### Задание:
Обновите приведенные ниже строки, заменив «How do I perform» на «How can I complete» во всех местах, где встречается эта фраза. Все остальное сохраните без изменений.

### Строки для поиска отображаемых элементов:
________________________
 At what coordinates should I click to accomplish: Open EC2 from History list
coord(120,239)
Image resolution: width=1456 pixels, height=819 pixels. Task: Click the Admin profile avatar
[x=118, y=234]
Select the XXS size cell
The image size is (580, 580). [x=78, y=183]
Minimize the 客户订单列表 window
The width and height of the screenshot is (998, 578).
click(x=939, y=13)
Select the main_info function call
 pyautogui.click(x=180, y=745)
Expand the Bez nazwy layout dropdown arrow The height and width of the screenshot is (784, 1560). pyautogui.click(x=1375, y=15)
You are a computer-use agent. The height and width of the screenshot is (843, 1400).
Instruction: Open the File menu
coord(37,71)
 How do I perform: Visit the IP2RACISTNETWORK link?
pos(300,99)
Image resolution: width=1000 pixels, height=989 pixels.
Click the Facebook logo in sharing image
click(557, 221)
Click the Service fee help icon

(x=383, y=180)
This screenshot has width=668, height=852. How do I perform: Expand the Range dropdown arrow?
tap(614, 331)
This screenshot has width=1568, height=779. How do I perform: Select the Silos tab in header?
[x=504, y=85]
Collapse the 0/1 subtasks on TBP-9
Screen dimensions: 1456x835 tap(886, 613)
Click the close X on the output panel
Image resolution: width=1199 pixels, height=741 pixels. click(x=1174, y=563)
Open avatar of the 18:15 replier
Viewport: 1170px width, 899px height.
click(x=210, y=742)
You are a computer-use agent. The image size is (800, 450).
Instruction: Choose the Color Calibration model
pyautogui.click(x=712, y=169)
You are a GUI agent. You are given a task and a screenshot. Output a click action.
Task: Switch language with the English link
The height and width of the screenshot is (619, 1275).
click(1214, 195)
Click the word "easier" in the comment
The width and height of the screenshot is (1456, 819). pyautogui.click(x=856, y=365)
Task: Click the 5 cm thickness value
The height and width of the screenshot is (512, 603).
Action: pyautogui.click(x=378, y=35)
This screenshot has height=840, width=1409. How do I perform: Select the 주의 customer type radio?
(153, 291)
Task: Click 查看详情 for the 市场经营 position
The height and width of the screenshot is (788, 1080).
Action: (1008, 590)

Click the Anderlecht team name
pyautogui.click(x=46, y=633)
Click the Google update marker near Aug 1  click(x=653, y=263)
________________________
### Результат:
 At what coordinates should I click to accomplish: Open EC2 from History list
coord(120,239)
Image resolution: width=1456 pixels, height=819 pixels. Task: Click the Admin profile avatar
[x=118, y=234]
Select the XXS size cell
The image size is (580, 580). [x=78, y=183]
Minimize the 客户订单列表 window
The width and height of the screenshot is (998, 578).
click(x=939, y=13)
Select the main_info function call
 pyautogui.click(x=180, y=745)
Expand the Bez nazwy layout dropdown arrow The height and width of the screenshot is (784, 1560). pyautogui.click(x=1375, y=15)
You are a computer-use agent. The height and width of the screenshot is (843, 1400).
Instruction: Open the File menu
coord(37,71)
 How can I complete: Visit the IP2RACISTNETWORK link?
pos(300,99)
Image resolution: width=1000 pixels, height=989 pixels.
Click the Facebook logo in sharing image
click(557, 221)
Click the Service fee help icon

(x=383, y=180)
This screenshot has width=668, height=852. How can I complete: Expand the Range dropdown arrow?
tap(614, 331)
This screenshot has width=1568, height=779. How can I complete: Select the Silos tab in header?
[x=504, y=85]
Collapse the 0/1 subtasks on TBP-9
Screen dimensions: 1456x835 tap(886, 613)
Click the close X on the output panel
Image resolution: width=1199 pixels, height=741 pixels. click(x=1174, y=563)
Open avatar of the 18:15 replier
Viewport: 1170px width, 899px height.
click(x=210, y=742)
You are a computer-use agent. The image size is (800, 450).
Instruction: Choose the Color Calibration model
pyautogui.click(x=712, y=169)
You are a GUI agent. You are given a task and a screenshot. Output a click action.
Task: Switch language with the English link
The height and width of the screenshot is (619, 1275).
click(1214, 195)
Click the word "easier" in the comment
The width and height of the screenshot is (1456, 819). pyautogui.click(x=856, y=365)
Task: Click the 5 cm thickness value
The height and width of the screenshot is (512, 603).
Action: pyautogui.click(x=378, y=35)
This screenshot has height=840, width=1409. How can I complete: Select the 주의 customer type radio?
(153, 291)
Task: Click 查看详情 for the 市场经营 position
The height and width of the screenshot is (788, 1080).
Action: (1008, 590)

Click the Anderlecht team name
pyautogui.click(x=46, y=633)
Click the Google update marker near Aug 1  click(x=653, y=263)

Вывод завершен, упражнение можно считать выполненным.